Am letzten Abend im Gasslihof in Safien Thalkirch habe ich oberen Teil des Buffets in der Gaststube das Buch «ein ganzes Leben» von Robert Seethaler gefunden.
Das ist nicht das erste Mal, dass in den Ferien auf ein Buch stosse, das die Lebensreise eines Menschen beschreibt. Eines Menschen der jung gegen etwas Geld weggeben wurde.
In diesem Sommer habe ich drei Menschen kennenglernt, die ebenfalls verdingt wurden. Ihre Geschichten haben mich berührt, wie auch die Geschichte von Andreas Egger im Roman von Robert Seethaler.
Anderas Egger hat sich ein kleines Reich aufgebaut, ein kleines Häuschen am steilen Hang, wenig Umschwang, ein bescheidener Garten. Eine Lawine hat alles zerstört.

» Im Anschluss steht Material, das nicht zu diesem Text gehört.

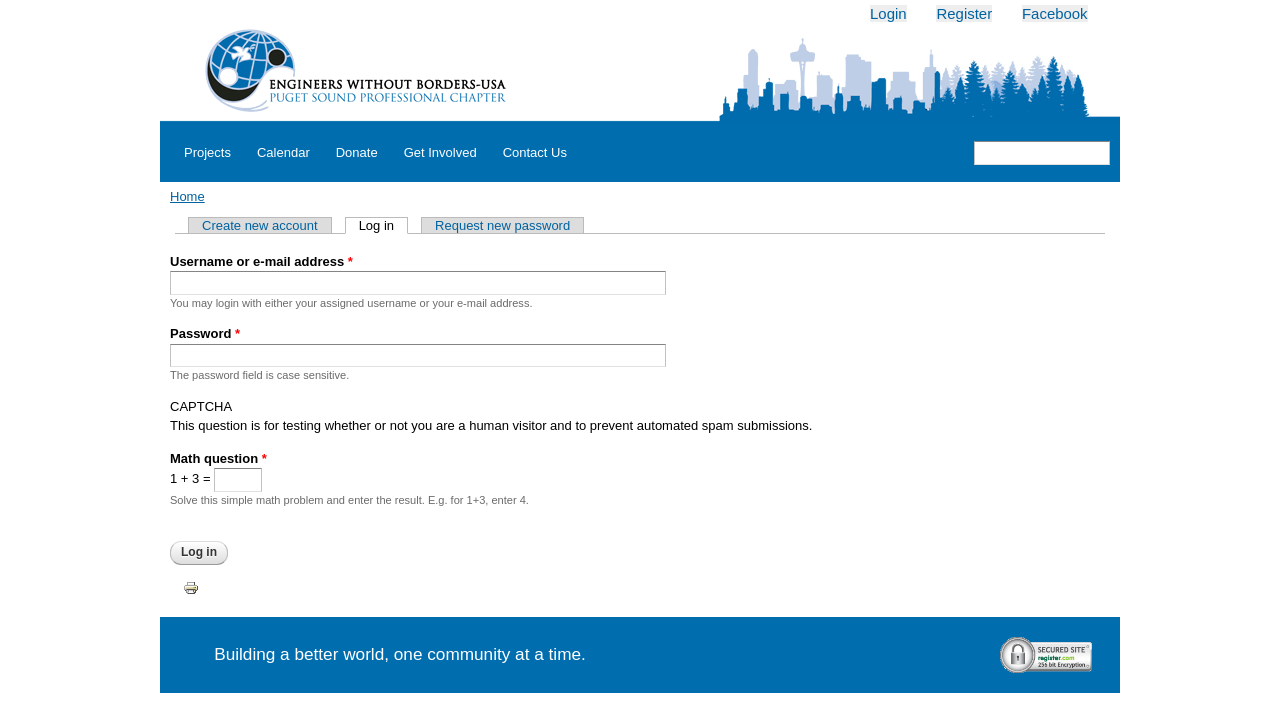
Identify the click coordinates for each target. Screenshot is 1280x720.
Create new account (260, 225)
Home (187, 196)
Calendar (283, 152)
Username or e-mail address (261, 261)
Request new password (502, 225)
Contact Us (535, 152)
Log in (383, 225)
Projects (207, 152)
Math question (218, 458)
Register (964, 13)
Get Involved (440, 152)
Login (888, 13)
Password (205, 333)
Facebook (1055, 13)
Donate (357, 152)
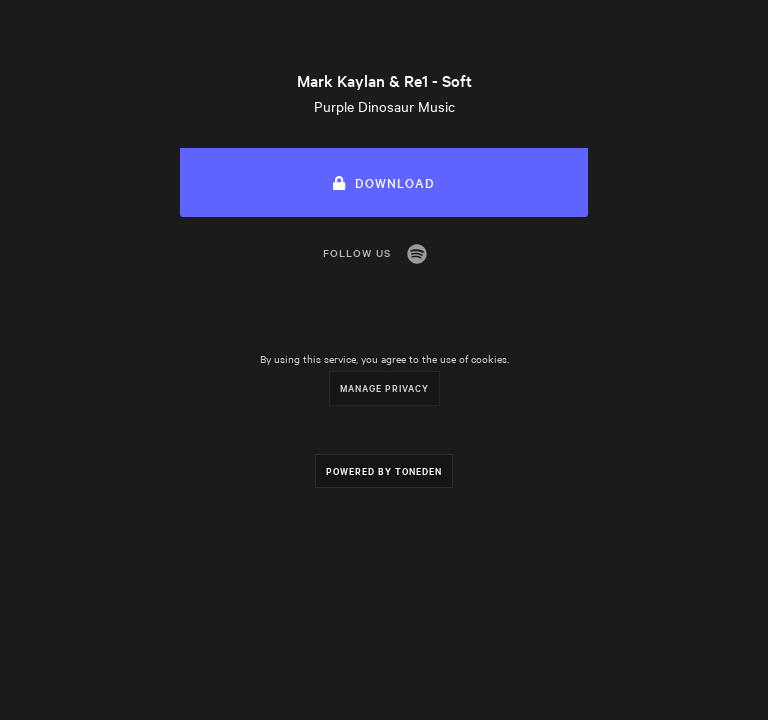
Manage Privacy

Ein anderes Buch im kleinen Schrank in der Gaststube beschreibt die Geschichte des Safientals von 1850 bis ungefähr 1960. Im Winter 1951 hat eine Lawine im Egschi das Haus einer Familie mit hinunter in die Rabiusa gerissen. Ein Bub hat überlebt, er wurde als Vollwaise verdingt. Es scheint so, dass mich dieses Thema in diesem Jahr begleitet. Es bleibt spannend.
«Das Café ohne Namen» ebenfalls von Robert Seethaler konnte ich kaum mehr weglegen. Wieder eine Lebensgeschichte aus der Nachkriegszeit in Wien. Robert Simon, Gelegenheitsarbeiter auf dem Karmelitermarkt bekommt die Chance und eröffnet ein Café in einer Stadt die zu neuem Leben erwacht. Er erschafft einen Ort, wo das Leben in all seinen Fassetten stattfinden darf. Das Café braucht keinen Namen, es genügt auch so.